American judge (1815–1884)

James Neilson Lea (November 26, 1815 - October 26, 1884) was a Louisiana state legislator and justice of the Louisiana Supreme Court.

Lea was born in New Orleans, November 26, 1815, the son of Dr. Squire and Eliza (Nelson) Lea. He graduated from Yale College in 1834. He studied law with his uncle, Judge Samuel H. Harper, of New Orleans, and was admitted to the Louisiana bar in 1836. His practice was attended with success, and in 1846 he was elected a member of the Louisiana House of Representatives, and in 1847 was appointed Judge of the Second District Court of New Orleans, which office he retained for several years.
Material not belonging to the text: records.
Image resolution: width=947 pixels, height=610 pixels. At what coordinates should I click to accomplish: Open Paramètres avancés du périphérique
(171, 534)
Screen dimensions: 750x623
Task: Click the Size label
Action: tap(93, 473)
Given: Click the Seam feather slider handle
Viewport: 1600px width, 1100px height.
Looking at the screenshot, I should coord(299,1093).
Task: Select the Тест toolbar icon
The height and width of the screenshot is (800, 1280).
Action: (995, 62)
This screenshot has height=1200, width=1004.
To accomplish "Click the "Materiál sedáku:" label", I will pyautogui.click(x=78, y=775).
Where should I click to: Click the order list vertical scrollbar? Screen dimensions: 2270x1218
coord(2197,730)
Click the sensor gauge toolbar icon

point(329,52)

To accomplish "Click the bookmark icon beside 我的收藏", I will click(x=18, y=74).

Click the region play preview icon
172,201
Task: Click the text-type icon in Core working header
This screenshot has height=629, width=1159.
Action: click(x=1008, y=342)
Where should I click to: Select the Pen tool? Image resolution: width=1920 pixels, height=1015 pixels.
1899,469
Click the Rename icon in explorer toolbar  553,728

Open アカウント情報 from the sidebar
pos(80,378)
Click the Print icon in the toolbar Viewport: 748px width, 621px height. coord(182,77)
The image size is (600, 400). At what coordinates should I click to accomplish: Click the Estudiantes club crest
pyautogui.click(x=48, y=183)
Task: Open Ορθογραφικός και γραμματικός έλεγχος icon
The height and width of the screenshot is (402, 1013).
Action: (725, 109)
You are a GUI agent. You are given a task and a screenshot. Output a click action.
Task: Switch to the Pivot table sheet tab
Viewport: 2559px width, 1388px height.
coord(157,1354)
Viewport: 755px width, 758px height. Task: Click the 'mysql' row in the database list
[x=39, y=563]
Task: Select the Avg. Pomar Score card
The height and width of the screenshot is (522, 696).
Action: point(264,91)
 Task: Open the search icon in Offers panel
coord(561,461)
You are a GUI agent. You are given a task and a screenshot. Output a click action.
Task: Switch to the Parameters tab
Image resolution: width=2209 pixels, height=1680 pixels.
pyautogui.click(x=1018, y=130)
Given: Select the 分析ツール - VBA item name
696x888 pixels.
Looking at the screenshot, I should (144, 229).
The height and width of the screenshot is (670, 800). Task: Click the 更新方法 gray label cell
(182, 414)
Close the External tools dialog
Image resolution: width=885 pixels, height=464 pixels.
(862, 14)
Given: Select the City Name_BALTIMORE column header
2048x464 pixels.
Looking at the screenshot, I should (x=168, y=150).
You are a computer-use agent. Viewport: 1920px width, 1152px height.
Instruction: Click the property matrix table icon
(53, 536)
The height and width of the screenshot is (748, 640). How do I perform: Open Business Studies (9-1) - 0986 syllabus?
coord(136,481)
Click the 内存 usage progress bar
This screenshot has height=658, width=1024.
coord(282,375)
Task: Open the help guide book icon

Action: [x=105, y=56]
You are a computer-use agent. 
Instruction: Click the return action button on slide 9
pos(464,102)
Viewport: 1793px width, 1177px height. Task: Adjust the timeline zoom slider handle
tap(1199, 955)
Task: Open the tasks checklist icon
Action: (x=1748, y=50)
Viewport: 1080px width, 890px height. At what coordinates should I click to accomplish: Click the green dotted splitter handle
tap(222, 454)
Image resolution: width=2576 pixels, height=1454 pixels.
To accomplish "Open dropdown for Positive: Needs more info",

Subsequently, after the change in the State Constitution (in 1852) by which the judiciary were made elective, he was elected to the same judicial office which he had already held. He was chosen in 1855 one of the Associate Justices of the Supreme Court of Louisiana. After his term of service on the bench, he returned to the bar. After the American Civil War he became Professor of Civil Law at Washington and Lee College. He retired from practice in 1874, and the next year removed his residence to Lexington, Virginia, where he lived greatly respected for the rest of his days. After some months of declining strength, he went on a visit to Wilkes-Barre, Pennsylvania, in search of health, but died in Wilkes Barre, October 26, 1884, at the age of 69.

He married, March 16, 1841, Hetty H. McNair, by whom he had six children, of whom two daughters and a son survived him. He next married Mary R. Duncan, daughter of Dennis A. Smith, of Baltimore, Maryland, and widow of Lucius C. Duncan, of New Orleans, who survived him.